The Value of Practice


Film critic Roger Ebert died this afternoon. An incredibly accomplished writer and journalist who did not let hardship hold him back in his later years. But not all writing came easy to Ebert. Despite 107 entries, he had never won a New Yorker cartoon caption contest.

Until 2011, when after seven years of trying, he at last got published, with the effort below.


You can read several other entries that Ebert submitted over the years  (they're quite good) and the back story here.

The point for me (and our kids) is the larger tale about the value of practice in making one into a skilled writer.
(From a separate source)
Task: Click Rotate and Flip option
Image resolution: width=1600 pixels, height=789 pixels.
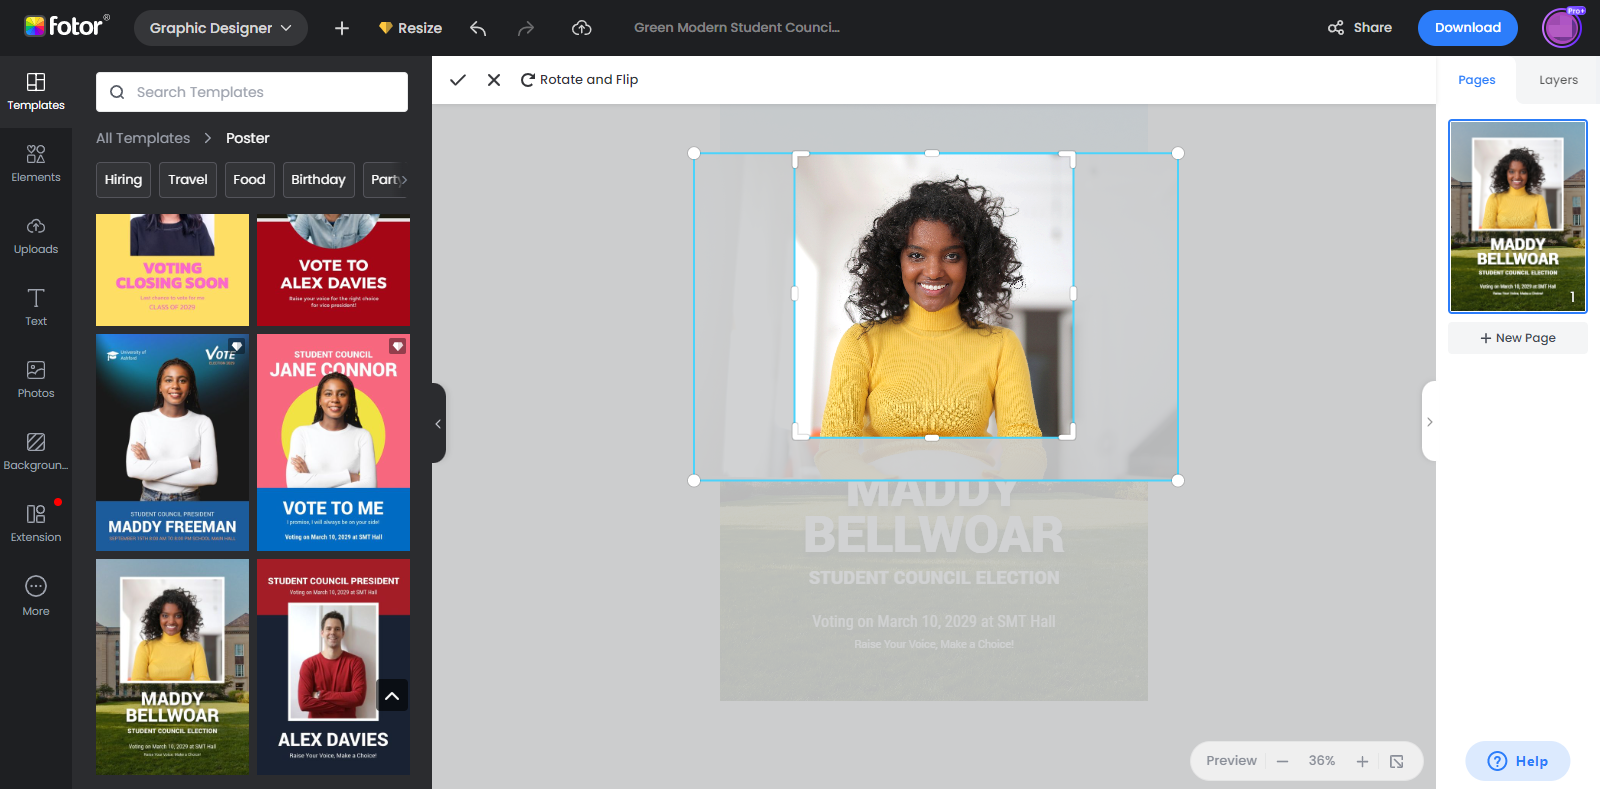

In 2009 Ebert complained, "Mark Twain advised: Write without pay until somebody offers to pay you. If nobody offers within three years, sawing wood is what you were intended for. I have done more writing for free for the New Yorker in the last five years than for anybody in the previous 40 years."

But maybe five years is what it takes to be good enough: In the New Yorker's story about Ebert's achievement, Robert Mankoff confirmed why this kind of persistence and practice matters:

Jack Ziegler, who has published more than fourteen hundred cartoons in The New Yorker, once remarked to me that he finally started getting the hang of it after about the three thousandth one.

ICS won't ask your child to write 3,000 carton captions. But we definitely integrate values like practice and persistence, and learning from failure, into our approach.